Instant Runoff Voting Empowers Communities of Color

Blog Post
May 18, 2010

A panel of political experts convened to advise citizens and candidates how to campaign under an Instant Runoff Voting system all agreed that IRV has cut down on negative campaigning in San Francisco and has forced candidates to broaden their efforts to include outreach to communities often ignored in political contests.

A New of Era of Politics,” a panel discussion presented by the Political Reform Program and Oakland Rising, brought elected officials, journalists, candidates, community activists and the simply curious to Oakland’s Preservation Park on Thursday, May 13. The motivation behind the event was to have those most familiar with San Francisco’s Instant Runoff Voting share the benefit of their experience with East Bay candidates who will be campaigning with IRV for the first time this year. Oakland, San Leandro and Berkeley are all gearing up for their first experience with IRV, which is also known as Ranked Choice Voting, or RCV, in the Bay Area.

“Communities of color have to be considered with IRV,” declared Oakland Rising’s Executive Director Esperanza Tervalon-Daumont at the outset of the program, a notion echoed by the other panelists. Tim Redmond, editor of the San Francisco Bay Guardian said that IRV forces candidates to “go out to get votes places you might not have” with the old system of voting. Political consultant Jim Stearns said IRV compels campaigns to “go to every demographic.”

“You do have a lot less negative campaigning” with IRV said Phil Ting, San Francisco’s elected Assessor Recorder. The Guardian’s Tim Redmond noted how one race in San Francisco drew a slew of candidates but that IRV “turned what could have been an ugly race into a civil affair.” Political consultant Jon Gollinger said that with IRV there is “more investment in democracy” because more people are participating in decisive elections and are voting for winning candidates.
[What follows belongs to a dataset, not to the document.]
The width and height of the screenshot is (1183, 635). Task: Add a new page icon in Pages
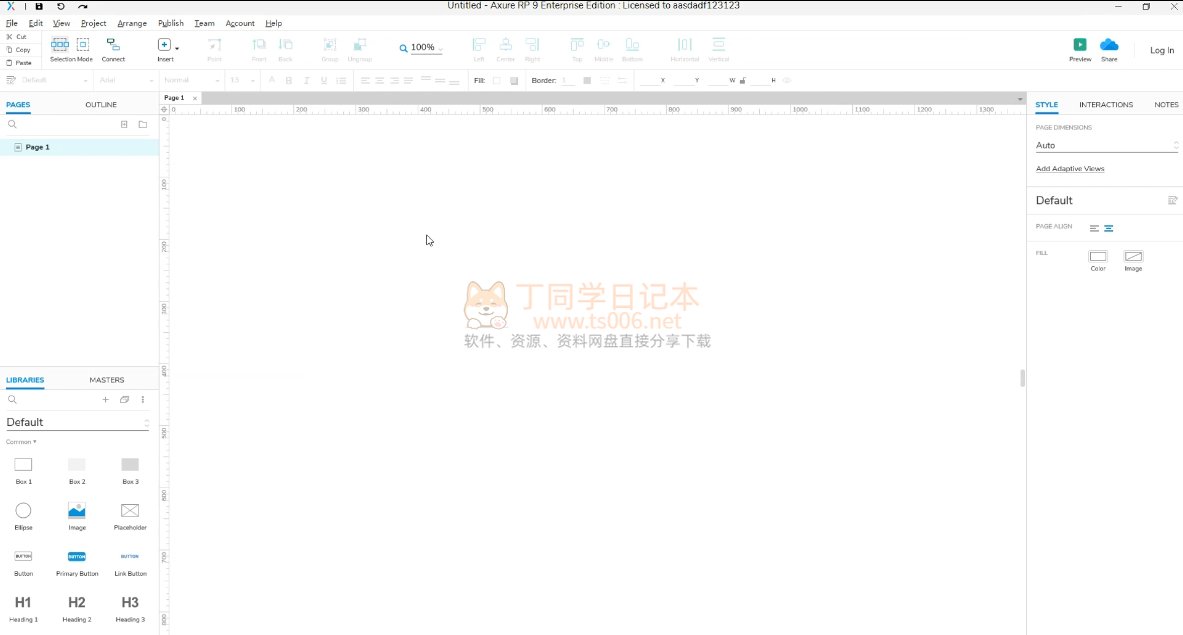point(124,125)

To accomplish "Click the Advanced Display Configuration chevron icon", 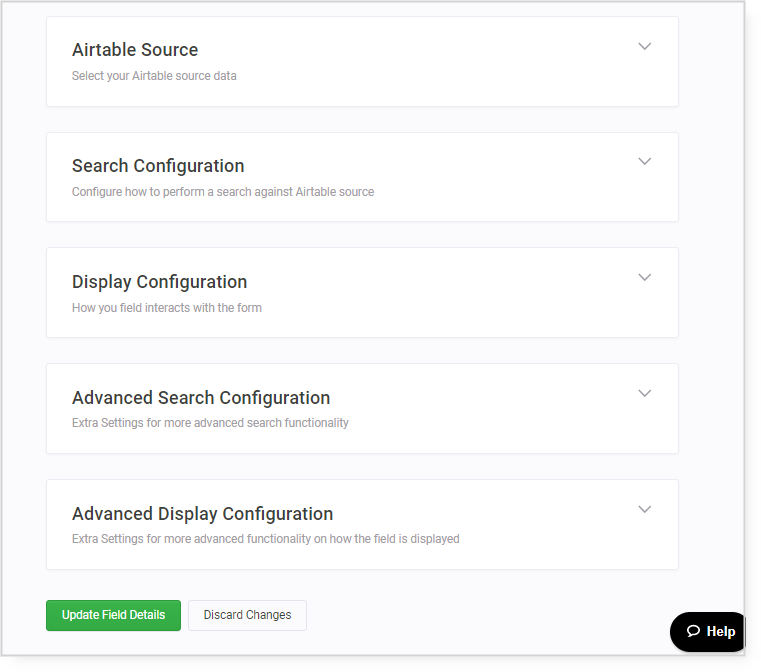I will coord(645,510).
With the old two round runoff system, communities had to worry that their votes would be split among similar candidates. IRV solves this problem by allowing voters to rank their choices and to essentially pool their votes so that no candidate acts as a “spoiler” for another. Under the old system, if you voted for the candidate you liked most you might wind up electing the candidate you liked least. Not so with IRV. The new voting method keeps “communities enfranchised,” according to Phil Ting, who said that IRV has allowed Chinese-American candidates in San Francisco to compete against each other without fear that the Chinese-American community would split their votes and lose representation.

Critics of IRV have charged that it is too complex for voters to handle and that its use would lead to an array of problems. But David Noyola, the former chief of staff to the president of the San Francisco Board of Supervisors, said that the “doom and gloom scenario has not borne out.” Phil Ting pointed to an exit poll conducted by San Francisco State University which showed “zero confusion” on the part of voters. And Jim Stearns, who had been adamantly opposed to IRV, admitted that he now likes it.

A video of the entire presentation is available on the Political Reform Program website.